Your objective
Set out the stretch of entries from the line containing "Point to the A FACTOR heading" through the line containing "click(x=306, y=82)" as a Markdown table with columns Row and Entry line. Give each line its own numbered row and leave out blank lines.
──────── Records for processing
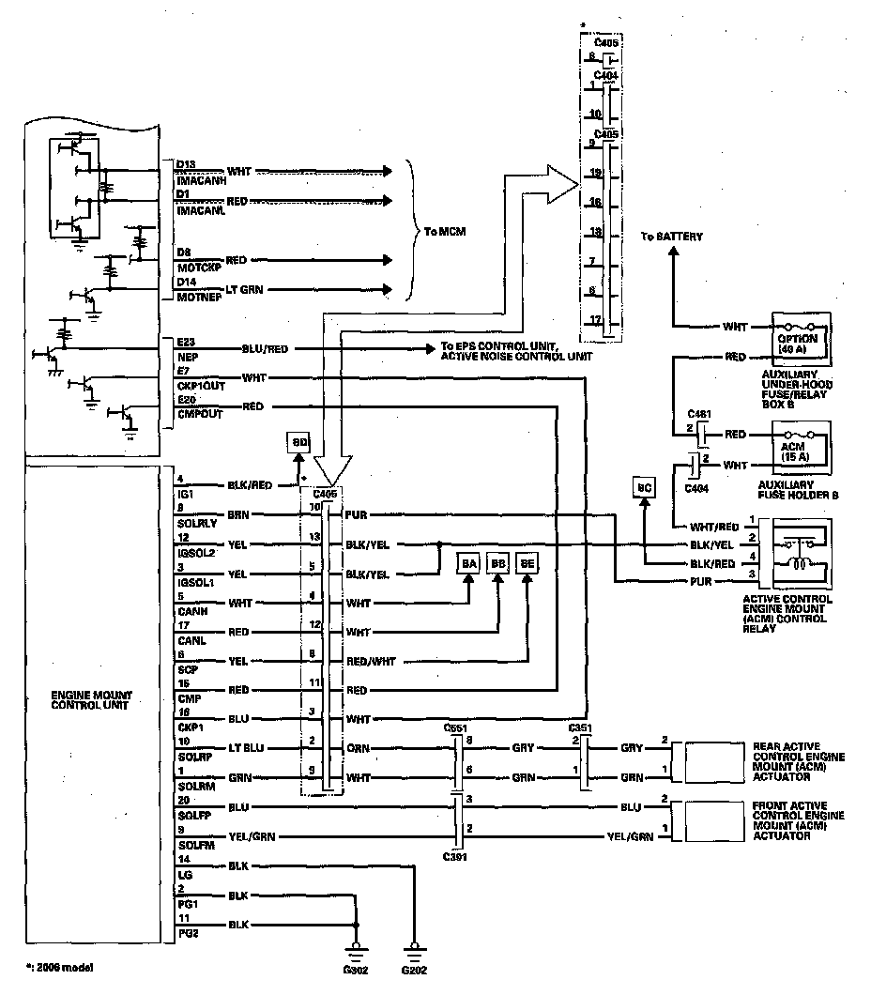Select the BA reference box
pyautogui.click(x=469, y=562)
────────────────
──────── Records for processing
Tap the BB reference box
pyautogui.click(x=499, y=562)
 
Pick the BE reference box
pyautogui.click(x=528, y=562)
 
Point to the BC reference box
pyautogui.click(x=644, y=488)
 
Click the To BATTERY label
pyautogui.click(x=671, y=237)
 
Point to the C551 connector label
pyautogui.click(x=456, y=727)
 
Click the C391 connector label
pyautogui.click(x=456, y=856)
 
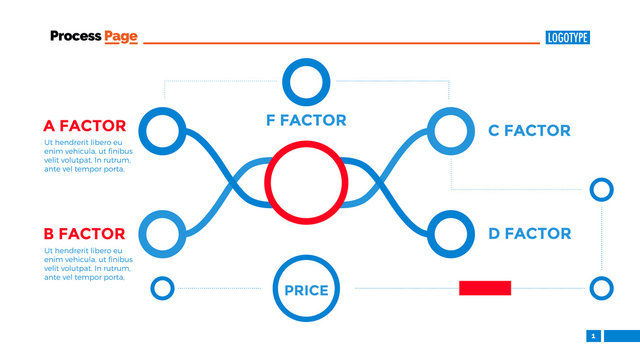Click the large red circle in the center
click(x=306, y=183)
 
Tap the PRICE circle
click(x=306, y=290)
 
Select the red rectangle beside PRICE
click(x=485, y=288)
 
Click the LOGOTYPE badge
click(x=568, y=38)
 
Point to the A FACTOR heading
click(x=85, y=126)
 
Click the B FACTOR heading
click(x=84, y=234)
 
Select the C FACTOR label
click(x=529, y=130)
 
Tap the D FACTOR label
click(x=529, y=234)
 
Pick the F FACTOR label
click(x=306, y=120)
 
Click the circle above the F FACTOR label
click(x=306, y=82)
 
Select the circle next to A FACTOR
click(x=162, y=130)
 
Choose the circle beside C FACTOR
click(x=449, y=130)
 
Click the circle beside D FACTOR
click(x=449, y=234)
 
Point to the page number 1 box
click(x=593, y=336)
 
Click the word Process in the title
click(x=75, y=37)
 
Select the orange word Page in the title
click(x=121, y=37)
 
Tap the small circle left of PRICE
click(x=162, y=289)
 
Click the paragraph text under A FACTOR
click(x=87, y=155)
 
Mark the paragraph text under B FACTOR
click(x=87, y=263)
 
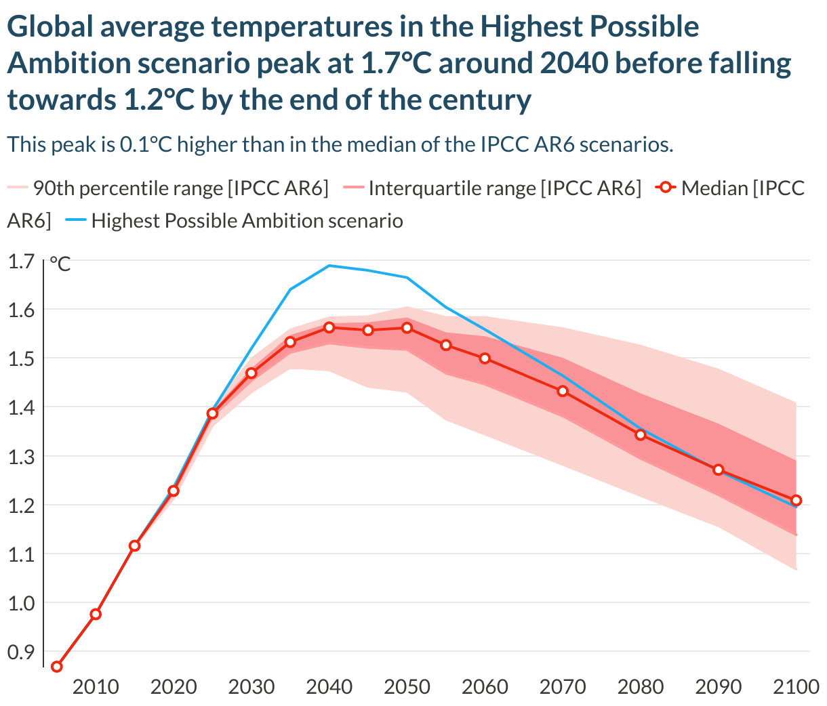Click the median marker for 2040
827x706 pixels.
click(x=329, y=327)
────────────────
──────── Records for processing
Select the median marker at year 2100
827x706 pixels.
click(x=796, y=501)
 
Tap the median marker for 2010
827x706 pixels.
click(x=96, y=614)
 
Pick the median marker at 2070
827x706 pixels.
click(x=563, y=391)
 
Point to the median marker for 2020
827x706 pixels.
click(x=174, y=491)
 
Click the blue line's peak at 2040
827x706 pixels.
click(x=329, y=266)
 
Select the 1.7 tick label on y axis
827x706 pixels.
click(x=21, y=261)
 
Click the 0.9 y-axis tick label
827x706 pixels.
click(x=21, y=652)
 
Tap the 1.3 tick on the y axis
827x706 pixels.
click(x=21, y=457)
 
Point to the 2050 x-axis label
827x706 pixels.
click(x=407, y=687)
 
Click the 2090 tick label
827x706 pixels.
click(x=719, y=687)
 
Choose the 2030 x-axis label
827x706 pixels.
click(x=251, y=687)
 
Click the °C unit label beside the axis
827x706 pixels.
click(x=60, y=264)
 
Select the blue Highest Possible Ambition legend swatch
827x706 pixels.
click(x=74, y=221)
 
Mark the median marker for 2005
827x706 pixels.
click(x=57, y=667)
────────────────
Output for this exercise
| Row | Entry line |
|---|---|
| 1 | Point to the A FACTOR heading |
| 2 | click(x=85, y=126) |
| 3 | Click the B FACTOR heading |
| 4 | click(x=84, y=234) |
| 5 | Select the C FACTOR label |
| 6 | click(x=529, y=130) |
| 7 | Tap the D FACTOR label |
| 8 | click(x=529, y=234) |
| 9 | Pick the F FACTOR label |
| 10 | click(x=306, y=120) |
| 11 | Click the circle above the F FACTOR label |
| 12 | click(x=306, y=82) |